### Problem to solve
Go through the entries below and copy each line containing the word "teilen".
-- Opening Marker --
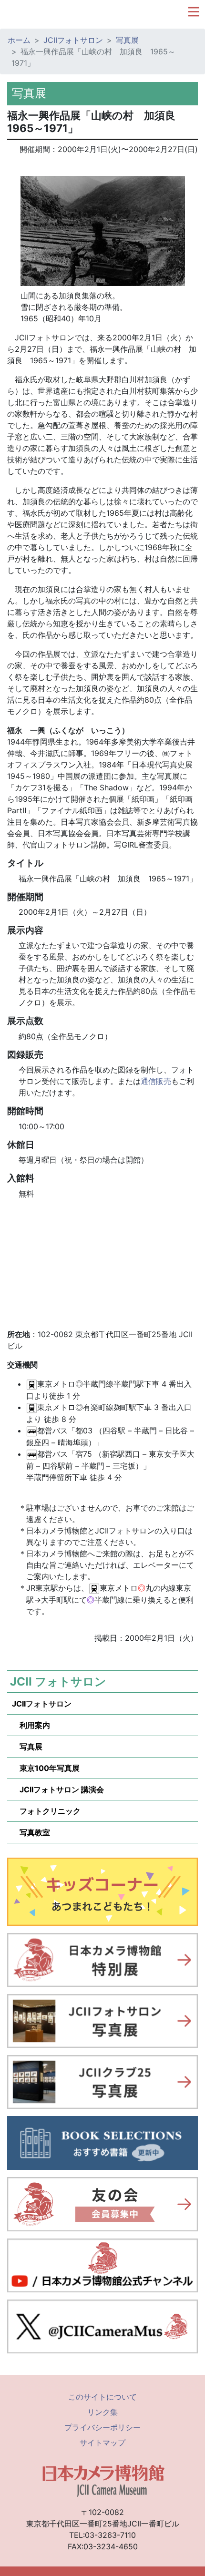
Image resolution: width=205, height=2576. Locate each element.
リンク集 (102, 2412)
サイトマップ (102, 2442)
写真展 (127, 40)
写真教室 (31, 1832)
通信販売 (156, 1081)
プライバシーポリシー (102, 2427)
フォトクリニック (46, 1811)
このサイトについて (102, 2397)
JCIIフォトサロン (73, 40)
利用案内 (31, 1725)
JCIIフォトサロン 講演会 (58, 1789)
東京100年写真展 (46, 1768)
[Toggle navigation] (193, 11)
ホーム (19, 40)
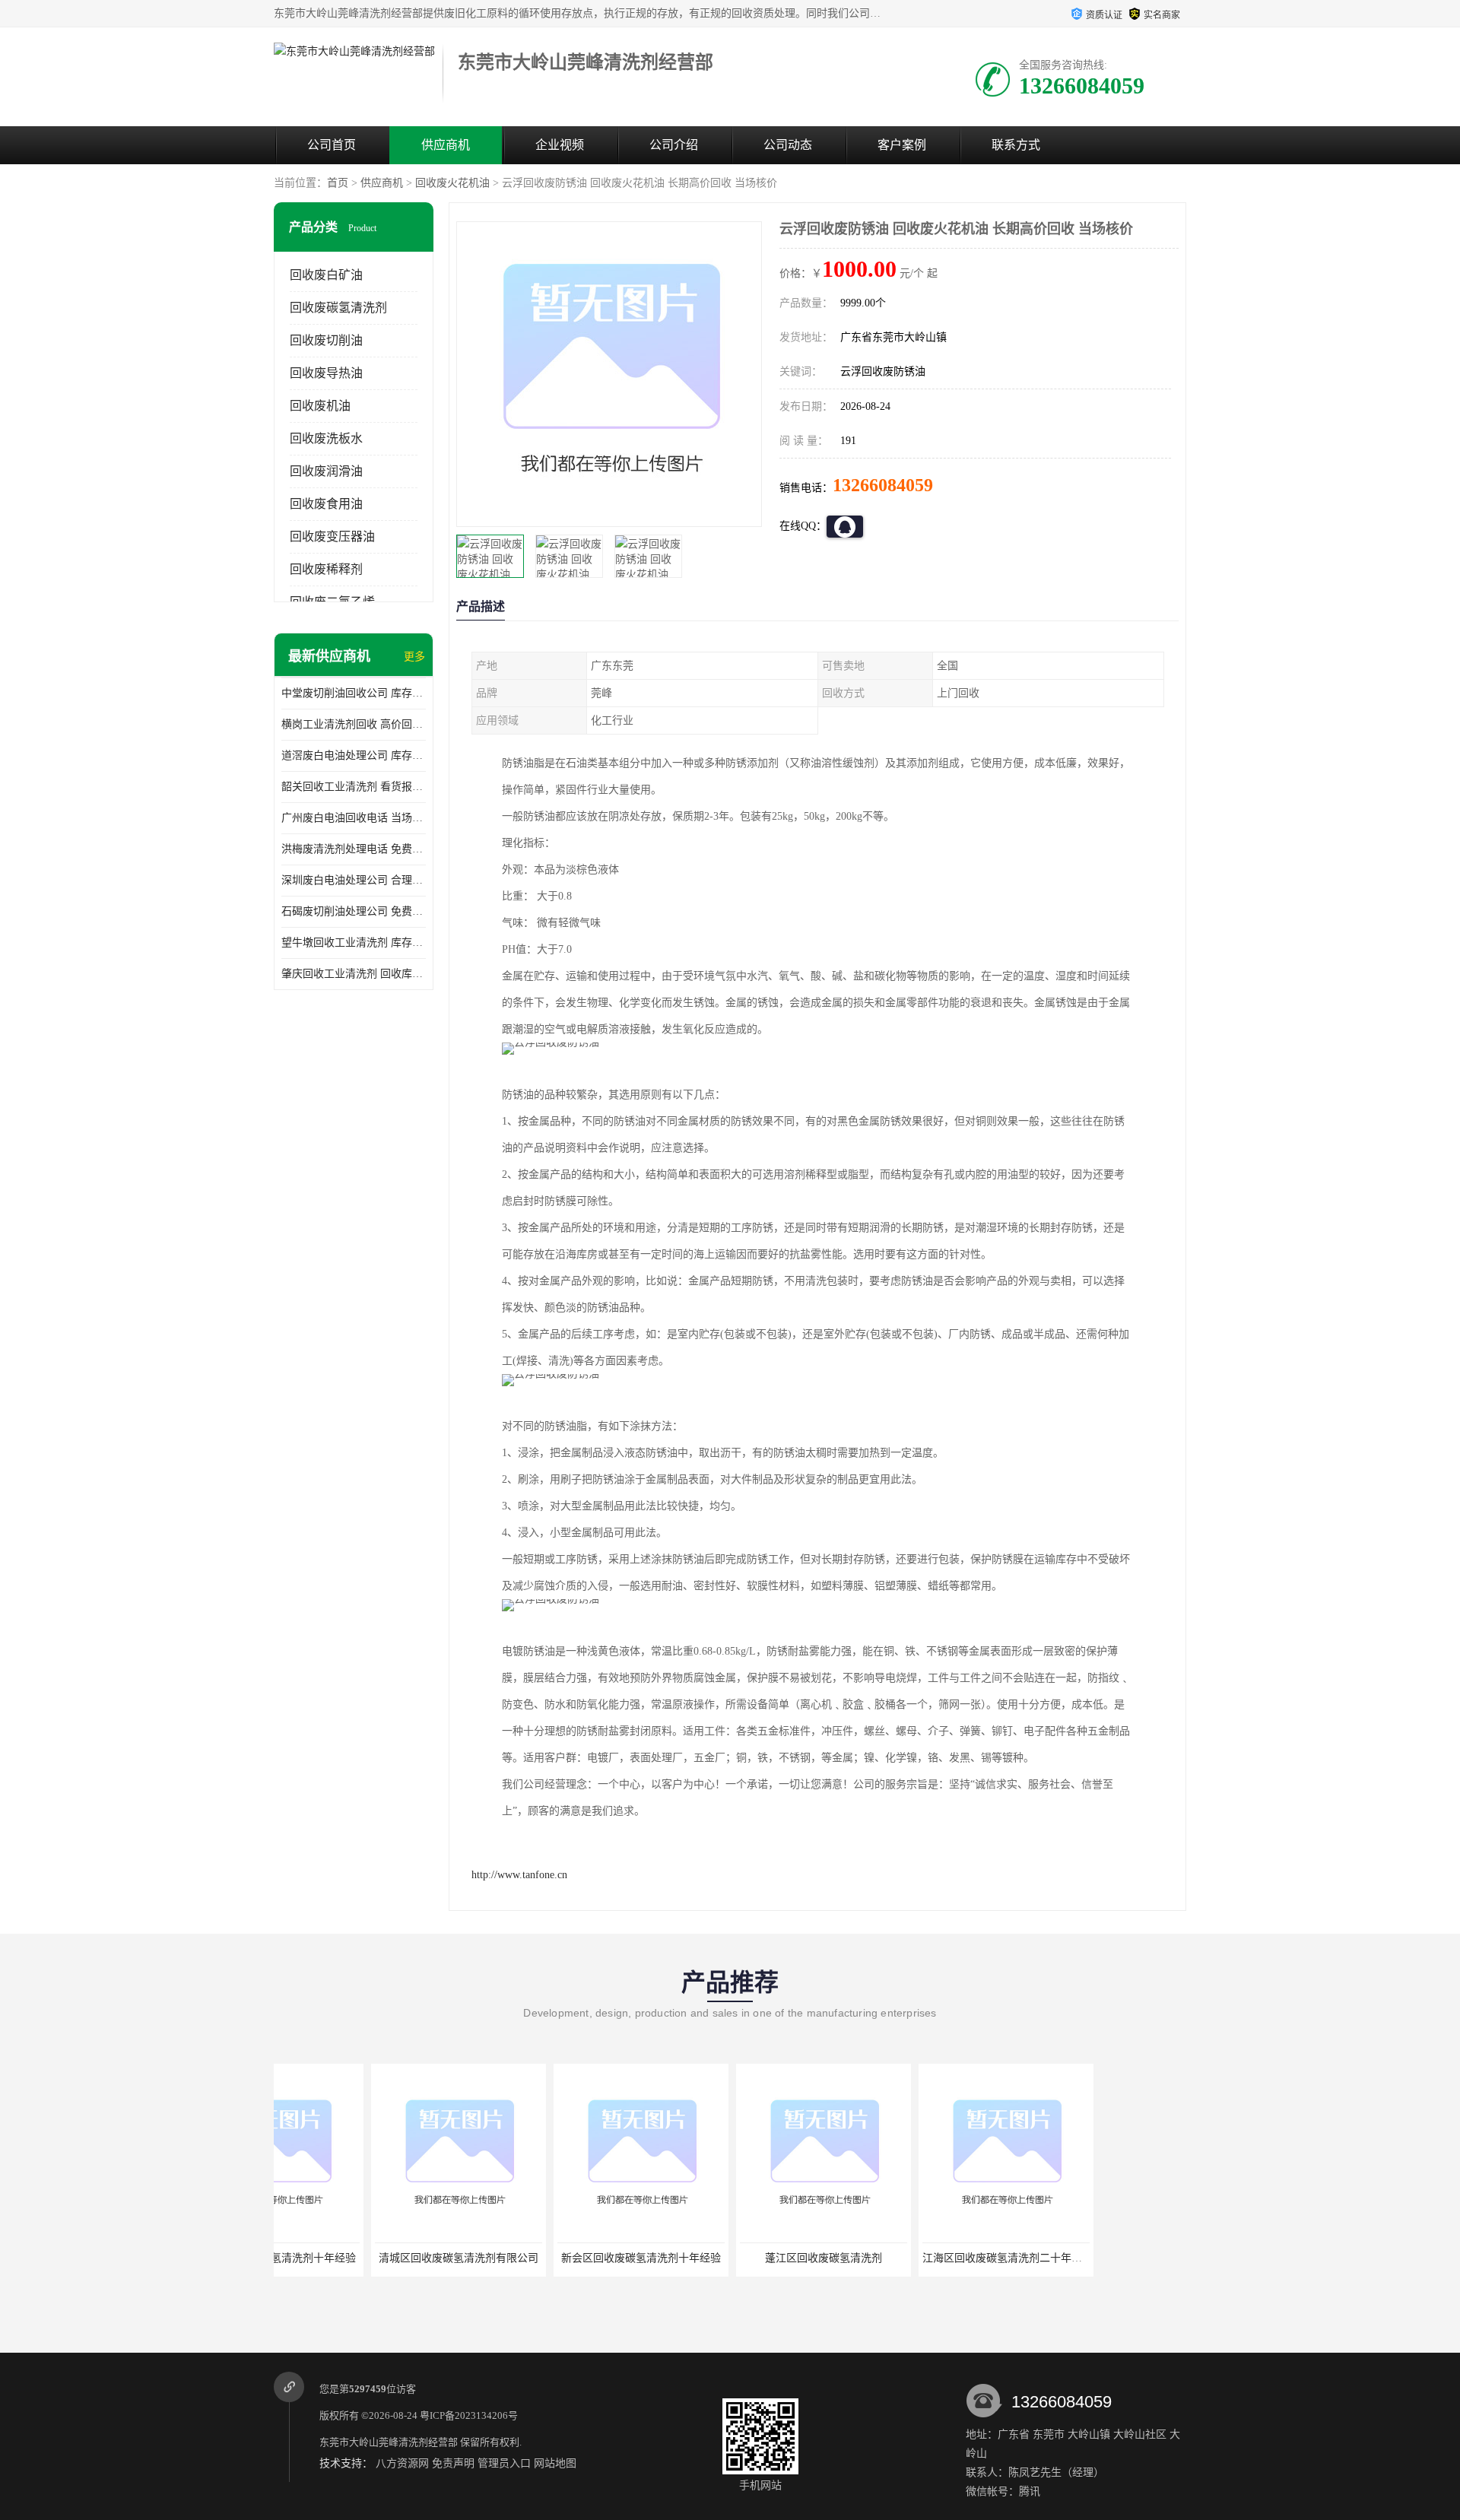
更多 (414, 656)
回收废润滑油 (326, 471)
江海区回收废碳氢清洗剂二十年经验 (910, 2258)
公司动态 (787, 144)
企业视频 (559, 144)
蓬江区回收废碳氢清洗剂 (726, 2258)
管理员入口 (504, 2463)
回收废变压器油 (332, 536)
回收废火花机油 (452, 183)
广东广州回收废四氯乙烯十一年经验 (1093, 2258)
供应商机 (445, 144)
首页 (337, 183)
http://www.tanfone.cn (519, 1874)
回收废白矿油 (326, 274)
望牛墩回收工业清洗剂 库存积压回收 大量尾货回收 (353, 942)
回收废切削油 (326, 340)
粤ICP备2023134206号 (469, 2415)
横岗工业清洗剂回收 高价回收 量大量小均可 (353, 724)
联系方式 (1016, 144)
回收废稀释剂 (326, 569)
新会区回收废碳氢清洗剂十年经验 (544, 2258)
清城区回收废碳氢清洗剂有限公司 (361, 2258)
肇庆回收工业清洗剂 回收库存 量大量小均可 (353, 973)
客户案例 (902, 144)
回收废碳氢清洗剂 (338, 307)
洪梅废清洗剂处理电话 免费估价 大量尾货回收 (353, 849)
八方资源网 (402, 2463)
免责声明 (453, 2463)
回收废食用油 (326, 503)
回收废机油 (320, 405)
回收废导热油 (326, 373)
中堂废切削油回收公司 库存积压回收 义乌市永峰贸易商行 (353, 693)
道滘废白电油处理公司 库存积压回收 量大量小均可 (353, 755)
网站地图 (555, 2463)
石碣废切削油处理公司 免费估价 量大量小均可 (353, 911)
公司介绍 (673, 144)
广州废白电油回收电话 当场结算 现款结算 (353, 818)
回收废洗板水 (326, 438)
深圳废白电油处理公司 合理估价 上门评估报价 (353, 880)
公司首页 (331, 144)
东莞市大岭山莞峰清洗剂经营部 (388, 2442)
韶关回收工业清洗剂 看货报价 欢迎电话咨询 (353, 786)
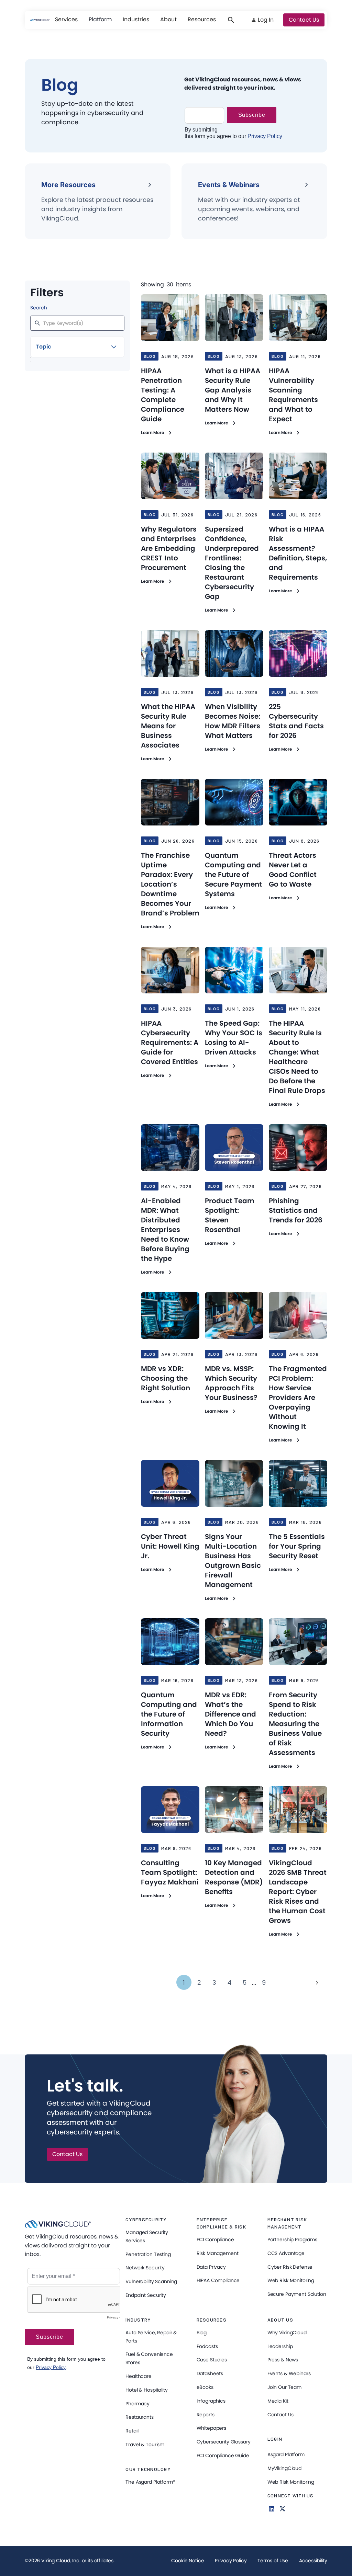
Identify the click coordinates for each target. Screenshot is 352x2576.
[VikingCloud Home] (40, 20)
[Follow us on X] (282, 2509)
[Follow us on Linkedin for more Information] (271, 2509)
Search (38, 308)
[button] (66, 19)
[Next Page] (317, 1982)
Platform (100, 19)
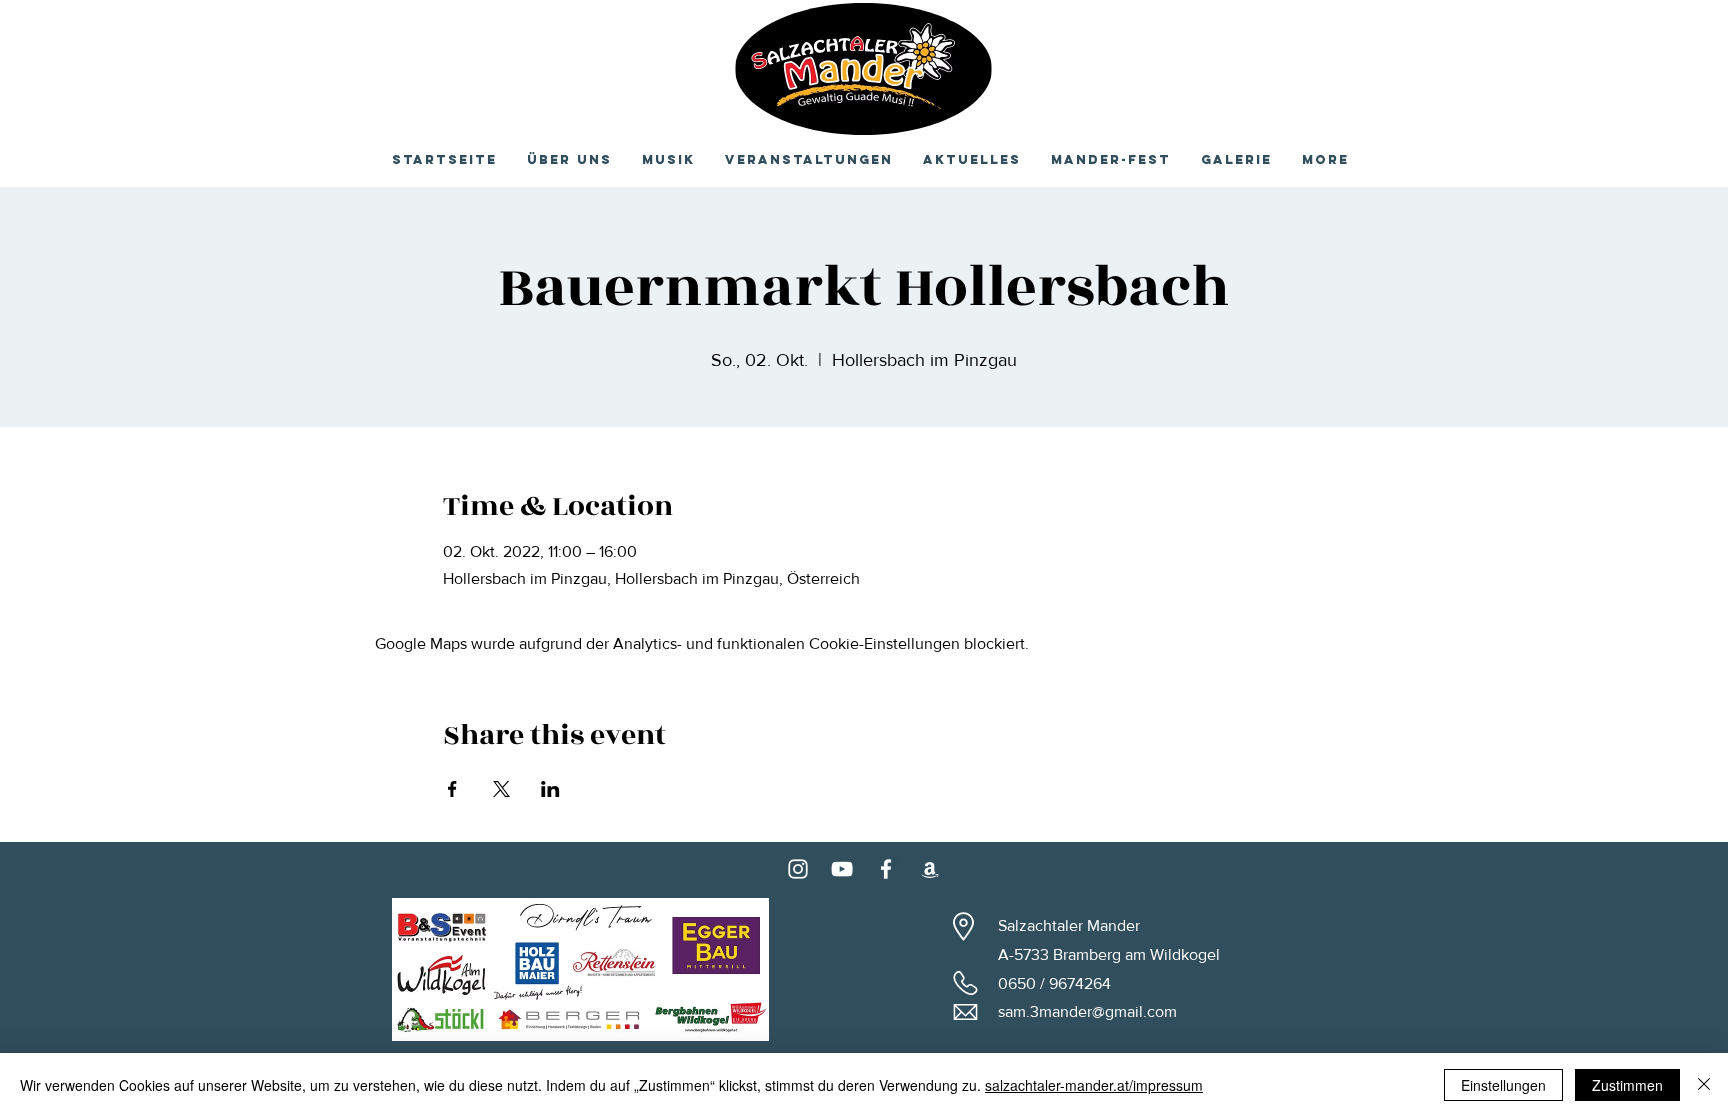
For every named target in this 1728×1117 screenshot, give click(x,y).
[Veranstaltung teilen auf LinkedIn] (550, 789)
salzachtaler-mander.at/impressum (1094, 1085)
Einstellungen (1503, 1085)
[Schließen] (1704, 1085)
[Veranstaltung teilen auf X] (501, 789)
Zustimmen (1627, 1085)
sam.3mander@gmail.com (1087, 1011)
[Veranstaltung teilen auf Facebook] (452, 789)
-- Closing Marker --
### Exercise output
[Veranstaltung teilen auf LinkedIn] (550, 789)
[Veranstaltung teilen auf X] (501, 789)
[Veranstaltung teilen auf Facebook] (452, 789)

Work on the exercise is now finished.